Coolest thing I’ve done in my career? Probably actually coming here! I wanted to be in hospital for a while, and I was lucky enough to get the opportunity to come here. So yeah, probably that!
A few words from Rae ...
I am an Assistant Technical Officer. It is my responsibility to support the pharmacy team in completing the daily tasks to ensure that our patient receive first class care. Here are some of my responsibilities during the working day.
- Check and put away Dispensary stock drugs
- Undertake any other duties required by Senior Dispensary Staff
- Ensure dispensary equipment is clean and ready for use
- Replenish stock of medicine bottles, cartons, dispensary bags, measures and caps
- Prepare the ward and departments bags for delivery
- Complete Pharmacy top up service
- Input patient data on the PTS management system recording arrival times
- Deal promptly with all Hospital staff
- Enter data for all TTO’s and inpatient charts into PTS management system
- Dispense medicines including controlled drugs
- File data relating to the Dispensary, e.g. TTO’s
Shortly after this interview, I was promoted to a new role within the Trust:
Pre-registration Trainee Pharmacy Technician
As I completed the NVQ Level 2 Certificate in Pharmacy Service Skills, this paved the way for me to apply to the job and I was lucky to get it. As part of my new role, it is my responsibility to complete a portfolio of competence over a two-year period to complete the City and Guilds L3 NVQ Diploma in Pharmacy Service Skills (QCF) and complete the L3 Diploma in Pharmaceutical Science by attending lessons and completing assignments at Bromley College. As part of my training, I also rotate through various departments within pharmacy. It is a great opportunity to acquire new skills and see how the different departments in pharmacy operate.
Exciting aspects of Rae's job
PATIENTS - You feel a sense of pride when you have helped a patient on the road to recovery.
COLLEAGUES - It is great getting to know your colleagues and having banter with them.
LEARNING ABOUT THE DRUGS WE KEEP/DISPENSE - Allows you to understand what the drugs are and how they work to aid the patient in their recovery.

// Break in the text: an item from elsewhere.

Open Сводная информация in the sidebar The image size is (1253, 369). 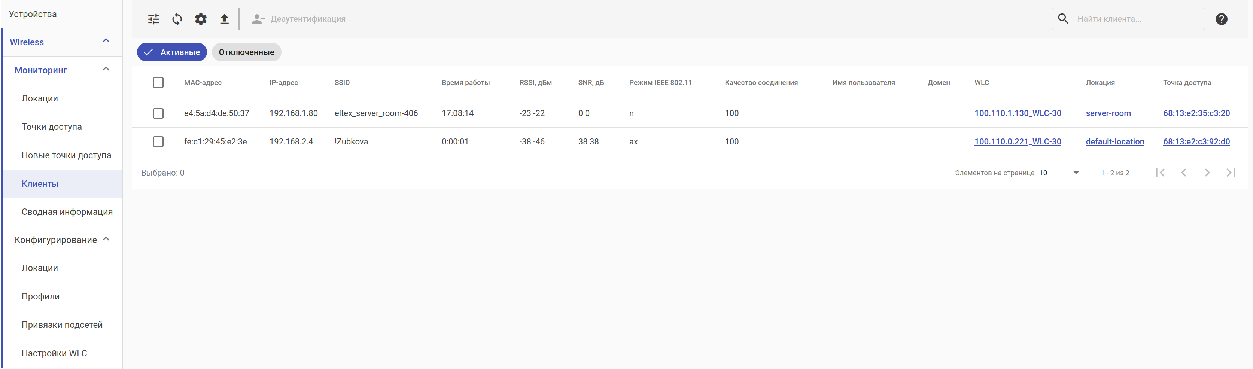(67, 211)
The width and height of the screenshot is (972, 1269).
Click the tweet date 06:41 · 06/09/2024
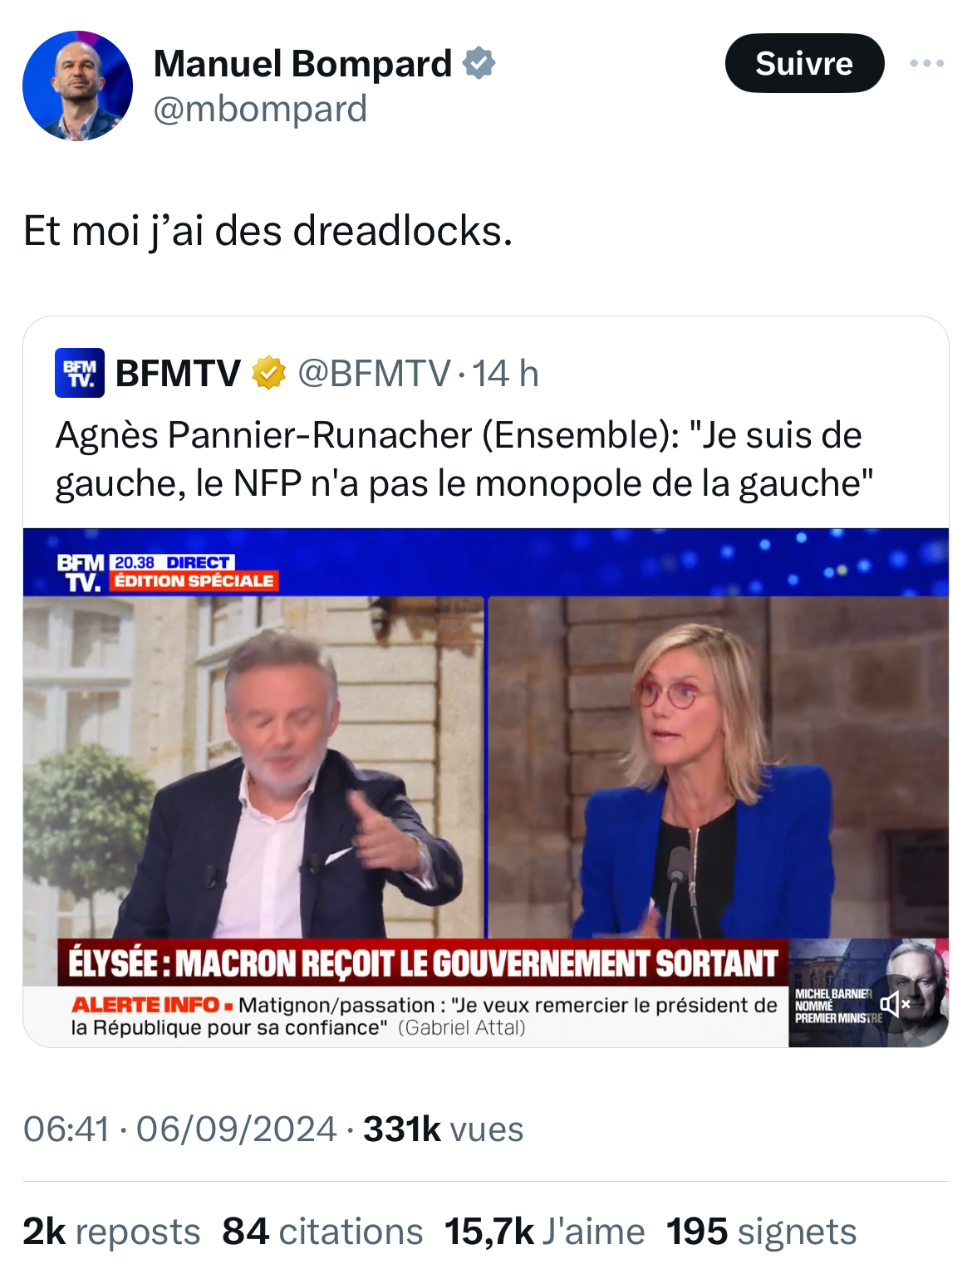click(x=179, y=1129)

The main challenge with the role is communication. Good communication is essential between yourself and patients, and yourself and colleagues at all levels. Poor communication can lead to mistakes, which in turn will affect patient care which is our main focus as ATOs and as a member of the pharmacy team.
- At least GCSEs or equivalent qualifications, good literacy, numeracy, and IT skills.
- Ideally, NVQ Level 2 Certificate in Pharmacy Service Skills.